Shoppers on the Go Led to Softer Sales Growth for Amazon in Q2
Cash flow declines and rising labor costs also prove drag on earnings. Cash flows declined precipitously year over year as Amazon worked to add fulfillment capacity and gain back ground on one-day delivery.
Shoppers who were more out and about this spring thanks to COVID-19 vaccinations and broader business reopenings spent less time scrolling and buying from Amazon, resulting in softer sales growth in the second quarter for the e-commerce giant, Amazon reported.
Net sales rose to nearly $113.1 billion, up 27% year over year and at about the midpoint of Amazon's previously issued guidance, Amazon CTO Brian Olsavsky said in an earnings call. In North America, sales were up 22% year over year. However, the company missed analysts' estimates as cash flow declined precipitously and labor costs and capacity investments proved a drag on growth.
"We are still catching up" with very strong demand from the pandemic-fueled sales boom of a year ago, Olsavsky stated, with demand volumes having doubled in the past two years. Olsavsky said Amazon is "not back to where we want to be on a number of dimensions," including one-day fulfillment, which lags the pre-pandemic two-years-ago period.
Amazon continues to invest in building fulfillment centers and adding a significant amount of capacity, he said—that has also increased labor spend. To help boost the company's positioning in a competitive market for workers, Amazon moved up its usual October pay increase to May, Olsavsky noted. "Wage pressure has become evident," he said, calling labor the biggest contributor to inflationary pressures the company has seen.
The company was bullish on growth within its AWS cloud platform and Amazon Prime, which Amazon noted has added more than 50 million new members in the past 18 months. Further, Prime members have "ratcheted up their purchases," Olsavsky said. However, as shoppers headed back out to brick-and-mortar stores more often in the second quarter, the pace of sales growth couldn't match what was seen a year ago, when consumers were spending more time at home.
Prime Day, which ran over two days in June—rather than in the third quarter, as it did in 2020—resulted in more than 250 million items sold, including more than 1 million laptops, according to the company. Olsavsky said third-party sellers were a big contributor to the event's success. "Our third-party revenue continues to grow significantly faster than our online stores' revenue," he said, with third-party sellers accounting for 56% of total paid units in the second quarter, up from 53% one year ago.

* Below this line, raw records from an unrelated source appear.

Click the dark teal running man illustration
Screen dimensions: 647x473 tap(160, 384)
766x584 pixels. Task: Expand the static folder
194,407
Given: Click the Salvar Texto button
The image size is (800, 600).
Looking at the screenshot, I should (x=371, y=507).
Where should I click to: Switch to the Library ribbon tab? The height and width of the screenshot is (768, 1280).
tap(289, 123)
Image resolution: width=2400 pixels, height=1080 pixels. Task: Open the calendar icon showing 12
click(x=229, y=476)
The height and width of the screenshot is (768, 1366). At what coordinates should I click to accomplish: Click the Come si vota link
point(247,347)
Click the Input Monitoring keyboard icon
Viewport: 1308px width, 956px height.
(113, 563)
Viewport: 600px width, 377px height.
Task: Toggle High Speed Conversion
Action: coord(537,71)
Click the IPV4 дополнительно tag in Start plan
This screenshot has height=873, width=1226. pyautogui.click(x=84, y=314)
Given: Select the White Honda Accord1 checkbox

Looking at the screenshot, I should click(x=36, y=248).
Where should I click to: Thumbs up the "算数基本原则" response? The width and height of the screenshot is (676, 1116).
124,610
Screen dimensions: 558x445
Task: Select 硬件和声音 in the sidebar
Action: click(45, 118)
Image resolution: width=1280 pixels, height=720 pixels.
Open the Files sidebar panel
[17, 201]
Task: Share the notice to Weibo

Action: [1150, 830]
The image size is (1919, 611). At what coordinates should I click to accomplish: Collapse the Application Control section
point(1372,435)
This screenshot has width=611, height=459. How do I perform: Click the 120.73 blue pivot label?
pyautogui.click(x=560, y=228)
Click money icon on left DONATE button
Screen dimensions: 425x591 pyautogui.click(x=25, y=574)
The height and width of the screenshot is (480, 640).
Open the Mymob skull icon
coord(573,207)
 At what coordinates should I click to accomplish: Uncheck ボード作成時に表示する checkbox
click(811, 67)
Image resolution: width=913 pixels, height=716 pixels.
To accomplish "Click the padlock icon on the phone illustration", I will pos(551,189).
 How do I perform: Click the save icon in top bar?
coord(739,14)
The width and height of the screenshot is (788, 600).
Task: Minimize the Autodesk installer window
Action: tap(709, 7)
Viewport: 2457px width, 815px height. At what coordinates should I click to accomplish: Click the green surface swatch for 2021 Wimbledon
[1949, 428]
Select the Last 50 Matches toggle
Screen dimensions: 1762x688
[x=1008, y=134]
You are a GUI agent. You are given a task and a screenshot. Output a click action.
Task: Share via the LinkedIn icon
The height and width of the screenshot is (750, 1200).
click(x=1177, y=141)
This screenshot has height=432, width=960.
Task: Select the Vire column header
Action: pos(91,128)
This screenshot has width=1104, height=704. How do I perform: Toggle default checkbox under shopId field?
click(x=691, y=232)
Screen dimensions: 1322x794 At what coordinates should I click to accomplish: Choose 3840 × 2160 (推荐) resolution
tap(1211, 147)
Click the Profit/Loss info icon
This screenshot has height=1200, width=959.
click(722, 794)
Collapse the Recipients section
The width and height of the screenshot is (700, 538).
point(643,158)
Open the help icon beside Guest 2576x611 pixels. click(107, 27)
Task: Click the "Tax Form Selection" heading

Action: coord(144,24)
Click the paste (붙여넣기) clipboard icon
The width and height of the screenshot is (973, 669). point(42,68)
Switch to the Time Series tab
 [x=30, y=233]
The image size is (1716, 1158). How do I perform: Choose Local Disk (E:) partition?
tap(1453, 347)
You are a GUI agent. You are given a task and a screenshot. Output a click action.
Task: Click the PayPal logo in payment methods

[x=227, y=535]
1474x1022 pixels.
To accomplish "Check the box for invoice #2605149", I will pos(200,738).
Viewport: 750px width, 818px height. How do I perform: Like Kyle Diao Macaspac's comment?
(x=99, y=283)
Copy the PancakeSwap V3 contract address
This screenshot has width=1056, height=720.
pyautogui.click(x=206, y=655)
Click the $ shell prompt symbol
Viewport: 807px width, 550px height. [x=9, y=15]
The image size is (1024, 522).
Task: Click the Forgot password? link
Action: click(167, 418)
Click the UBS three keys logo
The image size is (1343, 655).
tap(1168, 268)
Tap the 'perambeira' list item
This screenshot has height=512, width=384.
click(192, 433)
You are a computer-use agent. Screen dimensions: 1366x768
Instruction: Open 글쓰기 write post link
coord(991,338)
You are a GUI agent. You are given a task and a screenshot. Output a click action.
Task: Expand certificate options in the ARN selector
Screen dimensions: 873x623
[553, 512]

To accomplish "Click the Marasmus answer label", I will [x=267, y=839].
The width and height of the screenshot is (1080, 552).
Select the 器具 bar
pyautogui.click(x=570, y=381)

In the company's earnings release, there was virtually no discussion of grocery—and there were no mentions of sales performance at Whole Foods Market. Without discussing Amazon Fresh expansion or performance to date, Amazon noted that it now operates 15 Amazon Fresh stores in the U.S. and five in the U.K., and that the company introduced Just Walk Out technology to a full-size grocery location in Bellevue for the first time in the second quarter.
Separately on Friday, the company stated in an email to Amazon Prime members that it will institute a $9.95 service fee for deliveries from Whole Foods Market "to cover operating costs so we can continue to offer the same competitive everyday prices in-store and online at Whole Foods Market."